Updated my Dovecot certificate for the first time

Simon Doppler dopsi at dopsi.ch
Wed Nov 23 22:56:26 UTC 2016


On mercredi, 23 novembre 2016 17.31:50 h CET Steve Litt wrote:
> On Wed, 23 Nov 2016 16:04:22 -0600 (CST)
> 
> Greg Rivers <gcr+dovecot at tharned.org> wrote:
> > On Wed, 23 Nov 2016, Steve Litt wrote:
> > > [snip]
> > > 
> > > Alpine still gives me a bad cert warning, saying I should either
> > > fix it or disable checking. I haven't yet found a way to get Alpine
> > > to discriminate between a valid self-signed cert and a bad one.
> > 
> > Like a number of applications, alpine checks the system certificates
> > directory for a file containing the server certificate to be
> > validated that's named according to its x509 hash. If it finds it, it
> > trusts it.

» EXTRACTED INFORMATION:
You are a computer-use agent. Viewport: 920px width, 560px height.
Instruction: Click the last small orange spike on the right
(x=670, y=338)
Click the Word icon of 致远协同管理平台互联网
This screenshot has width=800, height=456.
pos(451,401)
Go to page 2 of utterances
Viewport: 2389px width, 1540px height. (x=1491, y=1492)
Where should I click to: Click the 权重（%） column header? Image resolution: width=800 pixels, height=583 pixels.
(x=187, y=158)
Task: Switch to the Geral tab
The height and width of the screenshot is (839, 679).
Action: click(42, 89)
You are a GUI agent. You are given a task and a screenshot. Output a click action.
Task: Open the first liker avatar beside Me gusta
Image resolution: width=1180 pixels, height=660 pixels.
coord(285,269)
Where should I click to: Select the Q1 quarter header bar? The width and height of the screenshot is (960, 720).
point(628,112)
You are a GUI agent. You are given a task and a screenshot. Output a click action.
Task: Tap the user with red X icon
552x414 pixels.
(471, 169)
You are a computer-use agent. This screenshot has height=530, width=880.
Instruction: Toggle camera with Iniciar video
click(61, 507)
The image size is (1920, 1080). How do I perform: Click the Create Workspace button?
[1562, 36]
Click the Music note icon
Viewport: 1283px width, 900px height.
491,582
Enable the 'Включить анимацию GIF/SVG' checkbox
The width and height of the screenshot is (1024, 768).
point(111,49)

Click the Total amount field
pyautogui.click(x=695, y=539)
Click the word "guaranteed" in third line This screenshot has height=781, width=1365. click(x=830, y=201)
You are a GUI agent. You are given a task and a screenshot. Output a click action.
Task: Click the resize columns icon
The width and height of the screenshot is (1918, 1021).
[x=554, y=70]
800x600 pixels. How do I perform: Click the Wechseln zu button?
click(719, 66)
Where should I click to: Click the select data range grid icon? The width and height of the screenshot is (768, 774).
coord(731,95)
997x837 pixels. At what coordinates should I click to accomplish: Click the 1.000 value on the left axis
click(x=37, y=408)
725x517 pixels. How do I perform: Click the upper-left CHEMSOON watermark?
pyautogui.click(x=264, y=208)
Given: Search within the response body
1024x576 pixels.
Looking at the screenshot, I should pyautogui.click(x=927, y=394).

» PROBLEM SET:
**A.** List every person named in the Dovecot certificate message.
**B.** According to the Dovecot certificate message, what file does alpine look for in the system certificates directory?
The material comes from a different source than the Dovecot certificate message.

» ANSWERS TO THE TASKS:
**A.** Simon Doppler, Steve Litt, Greg Rivers

**B.** A file containing the server certificate to be validated, named according to its x509 hash.